BEGIN

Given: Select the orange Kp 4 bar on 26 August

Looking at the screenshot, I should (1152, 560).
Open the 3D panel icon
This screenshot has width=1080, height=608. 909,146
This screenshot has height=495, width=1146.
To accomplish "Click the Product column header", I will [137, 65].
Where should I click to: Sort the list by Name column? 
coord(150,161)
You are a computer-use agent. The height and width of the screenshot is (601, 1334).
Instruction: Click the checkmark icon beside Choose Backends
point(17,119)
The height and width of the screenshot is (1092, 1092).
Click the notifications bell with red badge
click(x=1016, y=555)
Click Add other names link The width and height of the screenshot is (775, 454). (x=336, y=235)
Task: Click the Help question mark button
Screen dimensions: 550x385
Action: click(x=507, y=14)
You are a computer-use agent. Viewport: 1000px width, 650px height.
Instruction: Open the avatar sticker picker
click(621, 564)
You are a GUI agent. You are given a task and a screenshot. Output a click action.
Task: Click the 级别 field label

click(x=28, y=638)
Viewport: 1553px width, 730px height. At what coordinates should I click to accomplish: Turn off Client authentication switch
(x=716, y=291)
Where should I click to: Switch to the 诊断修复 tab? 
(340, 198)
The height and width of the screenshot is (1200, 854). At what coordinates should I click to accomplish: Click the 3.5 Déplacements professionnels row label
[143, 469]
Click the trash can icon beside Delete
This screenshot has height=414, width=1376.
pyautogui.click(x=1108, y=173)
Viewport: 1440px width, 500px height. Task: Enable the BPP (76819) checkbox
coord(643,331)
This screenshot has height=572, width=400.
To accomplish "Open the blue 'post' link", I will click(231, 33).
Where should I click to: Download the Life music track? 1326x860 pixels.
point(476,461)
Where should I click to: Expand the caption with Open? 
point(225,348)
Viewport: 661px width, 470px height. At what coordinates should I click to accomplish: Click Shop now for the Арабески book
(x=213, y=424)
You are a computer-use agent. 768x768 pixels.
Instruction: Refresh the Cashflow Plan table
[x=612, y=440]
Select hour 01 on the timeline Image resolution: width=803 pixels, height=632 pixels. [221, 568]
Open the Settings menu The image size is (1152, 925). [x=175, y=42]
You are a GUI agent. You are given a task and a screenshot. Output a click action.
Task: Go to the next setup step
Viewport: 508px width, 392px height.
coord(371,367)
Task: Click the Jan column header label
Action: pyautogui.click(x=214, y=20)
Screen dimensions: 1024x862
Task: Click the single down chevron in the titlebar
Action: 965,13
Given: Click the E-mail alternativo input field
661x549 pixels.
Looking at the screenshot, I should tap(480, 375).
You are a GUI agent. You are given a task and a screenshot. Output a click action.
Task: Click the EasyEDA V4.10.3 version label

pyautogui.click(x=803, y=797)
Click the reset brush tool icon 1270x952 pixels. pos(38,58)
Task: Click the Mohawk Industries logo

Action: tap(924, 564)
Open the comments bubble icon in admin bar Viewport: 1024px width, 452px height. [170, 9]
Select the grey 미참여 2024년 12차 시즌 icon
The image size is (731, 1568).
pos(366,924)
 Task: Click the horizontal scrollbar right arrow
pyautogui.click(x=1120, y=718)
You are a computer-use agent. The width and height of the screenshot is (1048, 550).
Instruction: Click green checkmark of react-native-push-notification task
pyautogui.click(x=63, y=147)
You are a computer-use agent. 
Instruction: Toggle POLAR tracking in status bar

END

**WORK TO BE COMPLETED**
Line count for "link": determine it from the data and answer with the number by itself.

**PROBLEM SOLUTION**
2